● **Task statement**
Extract every line from the listing below that contains the word "beside".

* * * * *

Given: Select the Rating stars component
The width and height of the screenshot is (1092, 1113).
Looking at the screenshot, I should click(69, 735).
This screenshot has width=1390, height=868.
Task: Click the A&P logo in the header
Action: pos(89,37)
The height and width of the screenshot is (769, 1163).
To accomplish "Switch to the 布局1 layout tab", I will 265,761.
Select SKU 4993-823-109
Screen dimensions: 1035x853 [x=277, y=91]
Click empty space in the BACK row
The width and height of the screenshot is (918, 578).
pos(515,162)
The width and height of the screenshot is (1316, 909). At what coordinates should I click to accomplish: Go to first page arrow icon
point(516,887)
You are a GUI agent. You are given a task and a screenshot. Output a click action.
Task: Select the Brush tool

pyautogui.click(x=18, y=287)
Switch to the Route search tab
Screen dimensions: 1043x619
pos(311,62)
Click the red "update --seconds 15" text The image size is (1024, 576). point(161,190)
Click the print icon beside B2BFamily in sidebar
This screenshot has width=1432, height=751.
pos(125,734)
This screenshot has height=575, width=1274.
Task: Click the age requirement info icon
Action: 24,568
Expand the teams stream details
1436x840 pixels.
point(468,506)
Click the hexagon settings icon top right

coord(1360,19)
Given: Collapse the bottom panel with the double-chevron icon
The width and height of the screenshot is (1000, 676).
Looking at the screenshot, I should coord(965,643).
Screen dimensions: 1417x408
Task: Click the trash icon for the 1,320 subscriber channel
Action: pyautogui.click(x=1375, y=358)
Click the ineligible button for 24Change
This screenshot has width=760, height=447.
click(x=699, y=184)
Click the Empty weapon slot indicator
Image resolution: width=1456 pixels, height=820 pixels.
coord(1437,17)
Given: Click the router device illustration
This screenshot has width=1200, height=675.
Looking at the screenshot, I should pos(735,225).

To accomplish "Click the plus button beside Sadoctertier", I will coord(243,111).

* * * * *

● **Output of the exercise**
Click the print icon beside B2BFamily in sidebar
To accomplish "Click the plus button beside Sadoctertier", I will coord(243,111).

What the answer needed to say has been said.